Excerpt provided>
════════════════════

From: Ming Lei <ming.lei@redhat.com>
To: Keith Busch <keith.busch@intel.com>
Cc: Jens Axboe <axboe@kernel.dk>,
linux-block@vger.kernel.org, Ming Lei <ming.lei@redhat.com>,
James Smart <james.smart@broadcom.com>,
Jianchao Wang <jianchao.w.wang@oracle.com>,
Christoph Hellwig <hch@lst.de>, Sagi Grimberg <sagi@grimberg.me>,
linux-nvme@lists.infradead.org,
Laurence Oberman <loberman@redhat.com>
Subject: [PATCH V6 06/11] nvme: pci: freeze queue in nvme_dev_disable() in case of error recovery
Date: Wed, 16 May 2018 12:03:08 +0800 [thread overview]
Message-ID: <20180516040313.13596-7-ming.lei@redhat.com> (raw)
In-Reply-To: <20180516040313.13596-1-ming.lei@redhat.com>
When nvme_dev_disable() is used for error recovery, we should always
freeze queues before shutdown controller:
- reset handler supposes queues are frozen, and will wait_freeze &
unfreeze them explicitly, if queues aren't frozen during nvme_dev_disable(),
reset handler may wait forever even though there isn't any requests
allocated.

════════════════════

Data extract>
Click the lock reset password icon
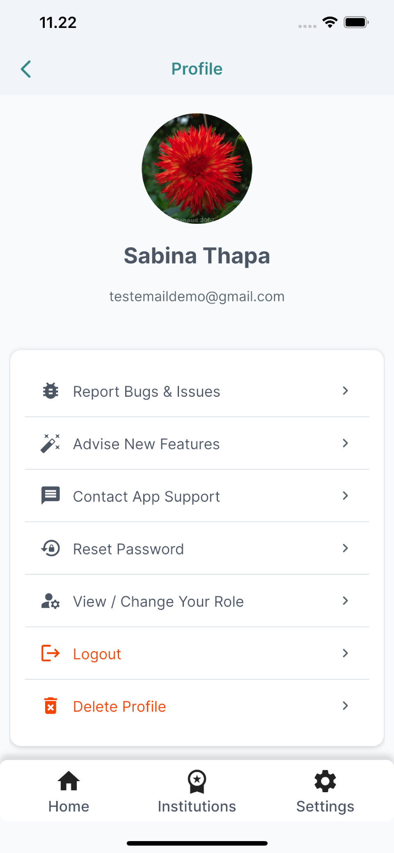This screenshot has width=394, height=853. (50, 548)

════════════════════

Brief> Translate this sentence from the patch message above into Spanish: "When nvme_dev_disable() is used for error recovery, we should always freeze queues before shutdown controller: - reset handler supposes queues are frozen, and will wait_freeze & unfreeze them explicitly, if queues aren't frozen during nvme_dev_disable(), reset handler may wait forever even though there isn't any requests allocated."

Response> Cuando nvme_dev_disable() se usa para la recuperación de errores, siempre deberíamos congelar las colas antes de apagar el controlador: - el manejador de reinicio supone que las colas están congeladas y las esperará con wait_freeze y las descongelará explícitamente; si las colas no están congeladas durante nvme_dev_disable(), el manejador de reinicio puede esperar indefinidamente aunque no haya ninguna solicitud asignada.